To clean up the slop and stop all the bull crap
Your rap's crazy wack, so don't try to pull back.
You're lacking the vernacular, I'm slapping ya and capping ya
And closing your jaw, cos you can't mess with Gang Starr.
The cool, the premier, always going with blessed beats.
Dance ya ass off, Homes, check the technique."

Gauntlet thrown down emphatically!  In its final verse, the track goes on to curse those who have ended up bringing hip hop/rap to how it is widely perceived in the public eye today:
"It makes me violent, man, to see all these PMC wannabes
Making some cheese for dumb companies.
They've lots of money but no idea what is rap and what is rope.....

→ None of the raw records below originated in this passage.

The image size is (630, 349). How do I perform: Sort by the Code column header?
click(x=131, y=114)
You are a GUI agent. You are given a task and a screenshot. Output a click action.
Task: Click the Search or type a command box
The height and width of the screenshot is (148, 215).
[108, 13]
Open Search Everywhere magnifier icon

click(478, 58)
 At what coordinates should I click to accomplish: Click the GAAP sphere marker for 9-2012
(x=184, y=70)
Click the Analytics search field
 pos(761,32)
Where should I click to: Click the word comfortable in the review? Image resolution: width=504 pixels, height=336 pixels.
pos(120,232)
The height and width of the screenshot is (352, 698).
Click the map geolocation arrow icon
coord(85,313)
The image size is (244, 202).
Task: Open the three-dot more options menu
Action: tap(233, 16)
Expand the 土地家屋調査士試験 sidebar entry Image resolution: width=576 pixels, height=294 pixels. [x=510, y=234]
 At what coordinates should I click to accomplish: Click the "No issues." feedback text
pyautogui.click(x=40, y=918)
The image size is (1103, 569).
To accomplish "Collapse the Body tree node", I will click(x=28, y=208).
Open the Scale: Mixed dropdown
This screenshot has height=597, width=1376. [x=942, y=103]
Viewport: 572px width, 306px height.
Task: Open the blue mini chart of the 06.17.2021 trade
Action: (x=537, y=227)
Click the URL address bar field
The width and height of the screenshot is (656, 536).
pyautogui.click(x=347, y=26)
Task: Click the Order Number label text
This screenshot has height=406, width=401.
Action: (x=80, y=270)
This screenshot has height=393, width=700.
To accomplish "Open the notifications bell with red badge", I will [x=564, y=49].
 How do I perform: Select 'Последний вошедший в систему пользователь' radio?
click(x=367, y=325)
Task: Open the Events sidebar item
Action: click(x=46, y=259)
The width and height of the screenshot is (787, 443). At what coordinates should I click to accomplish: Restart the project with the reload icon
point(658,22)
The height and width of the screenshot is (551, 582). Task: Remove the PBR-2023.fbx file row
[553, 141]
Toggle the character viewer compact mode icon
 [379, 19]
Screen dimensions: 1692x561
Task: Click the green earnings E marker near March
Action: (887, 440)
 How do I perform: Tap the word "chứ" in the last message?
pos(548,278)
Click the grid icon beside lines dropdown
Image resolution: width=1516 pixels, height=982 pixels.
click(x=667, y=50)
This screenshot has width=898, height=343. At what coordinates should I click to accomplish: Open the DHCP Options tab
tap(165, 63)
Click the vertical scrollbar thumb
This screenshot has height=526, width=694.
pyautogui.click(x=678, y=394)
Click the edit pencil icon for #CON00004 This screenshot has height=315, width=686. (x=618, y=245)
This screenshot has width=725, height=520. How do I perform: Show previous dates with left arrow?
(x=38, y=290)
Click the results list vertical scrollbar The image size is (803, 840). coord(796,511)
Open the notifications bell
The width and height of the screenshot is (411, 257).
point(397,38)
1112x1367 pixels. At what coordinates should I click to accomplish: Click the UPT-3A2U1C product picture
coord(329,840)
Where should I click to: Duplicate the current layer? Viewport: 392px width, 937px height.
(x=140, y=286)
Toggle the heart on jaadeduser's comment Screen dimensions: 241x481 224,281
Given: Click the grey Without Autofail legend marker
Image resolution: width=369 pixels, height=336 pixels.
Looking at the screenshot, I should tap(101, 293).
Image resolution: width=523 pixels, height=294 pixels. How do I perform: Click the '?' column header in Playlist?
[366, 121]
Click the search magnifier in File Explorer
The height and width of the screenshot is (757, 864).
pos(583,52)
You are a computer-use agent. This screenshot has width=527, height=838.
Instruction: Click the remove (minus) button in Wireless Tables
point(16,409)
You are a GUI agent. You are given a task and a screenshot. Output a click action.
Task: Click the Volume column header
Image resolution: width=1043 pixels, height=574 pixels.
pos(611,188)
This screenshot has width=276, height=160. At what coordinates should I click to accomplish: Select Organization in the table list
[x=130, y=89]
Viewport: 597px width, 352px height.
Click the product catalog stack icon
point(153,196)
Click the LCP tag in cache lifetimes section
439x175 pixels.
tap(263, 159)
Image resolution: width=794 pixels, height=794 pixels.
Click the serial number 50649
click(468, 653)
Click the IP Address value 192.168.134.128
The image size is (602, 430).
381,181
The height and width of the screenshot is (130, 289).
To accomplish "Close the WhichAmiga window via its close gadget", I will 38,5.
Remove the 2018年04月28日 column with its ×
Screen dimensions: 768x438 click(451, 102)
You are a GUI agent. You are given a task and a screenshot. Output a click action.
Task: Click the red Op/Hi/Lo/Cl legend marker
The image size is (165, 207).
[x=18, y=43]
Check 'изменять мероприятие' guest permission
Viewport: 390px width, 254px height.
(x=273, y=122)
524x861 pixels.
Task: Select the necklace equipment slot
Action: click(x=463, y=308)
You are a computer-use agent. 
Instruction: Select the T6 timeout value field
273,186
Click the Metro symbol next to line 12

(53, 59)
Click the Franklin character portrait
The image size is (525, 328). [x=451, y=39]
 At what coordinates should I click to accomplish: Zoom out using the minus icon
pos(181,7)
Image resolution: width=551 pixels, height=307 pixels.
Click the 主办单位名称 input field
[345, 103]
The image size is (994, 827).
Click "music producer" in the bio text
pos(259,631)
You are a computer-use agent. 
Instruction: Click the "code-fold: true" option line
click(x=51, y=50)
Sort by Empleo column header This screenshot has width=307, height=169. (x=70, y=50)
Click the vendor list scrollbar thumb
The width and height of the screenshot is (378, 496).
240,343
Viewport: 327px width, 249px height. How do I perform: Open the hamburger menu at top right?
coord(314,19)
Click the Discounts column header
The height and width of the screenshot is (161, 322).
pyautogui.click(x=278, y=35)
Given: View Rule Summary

...I've got a brain cell so I can stay paid well."
(apologies for any misheard lyrics)

It's marvellous stuff which does full justice to its source material and throws genuine insight into the creative process.  Sadly, many of the things within the genre that Guru rages at here, have only got worse in the quarter of a century since he wrote this.



One of Ashford and Simpson's many finest moments.

Videos courtesy of Supa Graph (Gang Starr) and Gnaf Utopie (Shaw)

Wednesday, 1 July 2015

Oliver: Katch 22 - Cynical World (21 December 1991)



This was one of my mixtape recommendations after reviewing the album, Diary of a Blackman Living in the Land of the Lost.  Many of Cynical World's concerns reflect those found within the album.  White hypocrisy ("You call me mate, but you hate what I stand for"); black inertia ("The black race.  We're so forgiving"); the limits that society places on black people, forcing them to become like sheep and which Hunt Killbury FiNN and co exhort them to fight against ("They arrest the body, but they can't detain your brain") and the abiding fear that it will be the black man in this society who gets the shit end of the wedge, every time ("They've got the handle and I've got the blade"). It all plays out over a horn refrain which Katch 22 never credited on the record, but which sounds like a ghoulish lift from a 50s U.S. Police TV series, just to top off the cynical, hard bitten world that Katch 22 suffer in and encourage us to confound, every day.

Video courtesy of LordInfamousYattaro.